» **Passage to read**:
###

Gildor v. United States Postal Service

376 F. Supp. 2d 284, 2005 U.S. Dist. LEXIS 13792, 2005 WL 1629912
CourtDistrict Court, N.D. New York
DecidedJuly 12, 2005
Docket04-CV-1320
StatusPublished
Cited by3 cases

This text of 376 F. Supp. 2d 284 (Gildor v. United States Postal Service) is published on Counsel Stack Legal Research, covering District Court, N.D. New York primary law. Counsel Stack provides free access to over 12 million legal documents including statutes, case law, regulations, and constitutions.

Bluebook
Gildor v. United States Postal Service, 376 F. Supp. 2d 284, 2005 U.S. Dist. LEXIS 13792, 2005 WL 1629912 (N.D.N.Y. 2005).

Opinion

*286 MEMORANDUM-DECISION and ORDER 1

KAHN, District Judge.

I. INTRODUCTION

Plaintiff Arieh Gildor commenced the instant action against Defendants asserting claims for breach of contract and negligence arising out of the Postal Service’s loss of a package containing gold rings. Presently before the Court are: (1) Defendants’ motion to dismiss the Complaint pursuant to Fed. R. Civ. P. 12(b)(6) or, in the alternative, for summary judgment pursuant to Fed. R. Civ. P. 56; and (2) Plaintiffs cross-motion for leave to file an amended complaint asserting a cause of action for fraud.

II. FACTS

On March 20, 2004, Plaintiff went to the United States Post Office at Cobleskill, New York to mail a package to an individual in France via international Express Mail. (Def.’s Stmnt. of Mat. Facts at ¶ 1.) In furtherance of this transaction, Plaintiff completed a mailing label and completed the PS Form 2976-A Customs Declaration and Dispatch Notice. (Compl. at Ex. 2; Def.’s Stmnt. of Mat. Facts at ¶¶ 3-5.) Plaintiff handed the package to United States Postal Service employee Edward DeMagistris. (Def.’s Stmnt. of Mat. Facts at ¶ 6.) Plaintiff inquired whether the package could be insured. (Id. at ¶ 8.) DeMagistris advised that the package could be insured up to $5,000. (Id. at ¶ 9.)

###

Condense the paragraph in the court opinion above that begins "On March 20, 2004, Plaintiff went" into a short bulleted list that retains its main facts.

###

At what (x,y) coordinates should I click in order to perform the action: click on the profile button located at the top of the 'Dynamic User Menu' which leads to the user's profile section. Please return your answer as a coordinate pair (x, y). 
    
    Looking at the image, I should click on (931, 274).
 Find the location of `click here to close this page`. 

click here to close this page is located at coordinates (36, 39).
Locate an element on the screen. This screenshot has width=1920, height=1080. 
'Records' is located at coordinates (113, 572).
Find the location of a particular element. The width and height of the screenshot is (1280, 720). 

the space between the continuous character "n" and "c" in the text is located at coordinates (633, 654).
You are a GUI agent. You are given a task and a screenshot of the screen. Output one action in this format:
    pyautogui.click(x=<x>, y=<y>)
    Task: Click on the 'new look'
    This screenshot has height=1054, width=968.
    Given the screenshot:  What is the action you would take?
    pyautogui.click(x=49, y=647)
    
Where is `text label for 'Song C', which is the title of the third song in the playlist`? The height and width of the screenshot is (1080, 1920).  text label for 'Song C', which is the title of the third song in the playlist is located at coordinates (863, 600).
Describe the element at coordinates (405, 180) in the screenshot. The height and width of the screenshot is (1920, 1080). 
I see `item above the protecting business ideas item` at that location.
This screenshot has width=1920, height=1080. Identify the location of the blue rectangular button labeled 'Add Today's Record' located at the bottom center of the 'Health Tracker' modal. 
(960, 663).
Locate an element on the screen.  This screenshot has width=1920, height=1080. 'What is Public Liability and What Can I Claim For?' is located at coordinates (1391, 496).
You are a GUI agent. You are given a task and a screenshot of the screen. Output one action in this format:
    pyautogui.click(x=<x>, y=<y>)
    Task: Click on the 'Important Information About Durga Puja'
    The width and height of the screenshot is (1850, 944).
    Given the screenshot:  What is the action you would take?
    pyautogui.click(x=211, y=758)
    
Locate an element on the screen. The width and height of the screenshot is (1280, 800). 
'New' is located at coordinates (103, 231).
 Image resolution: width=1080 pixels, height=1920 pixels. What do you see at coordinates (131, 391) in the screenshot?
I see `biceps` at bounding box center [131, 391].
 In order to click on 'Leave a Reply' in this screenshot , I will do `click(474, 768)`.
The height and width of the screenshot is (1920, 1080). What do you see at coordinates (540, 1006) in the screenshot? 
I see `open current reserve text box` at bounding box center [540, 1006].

###

» **Output of the task**:
- On March 20, 2004, Plaintiff went to the United States Post Office at Cobleskill, New York, to mail a package to an individual in France by international Express Mail.
- He completed a mailing label and the PS Form 2976-A Customs Declaration and Dispatch Notice.
- He handed the package to Postal Service employee Edward DeMagistris.
- He asked whether the package could be insured.
- DeMagistris advised that it could be insured up to $5,000.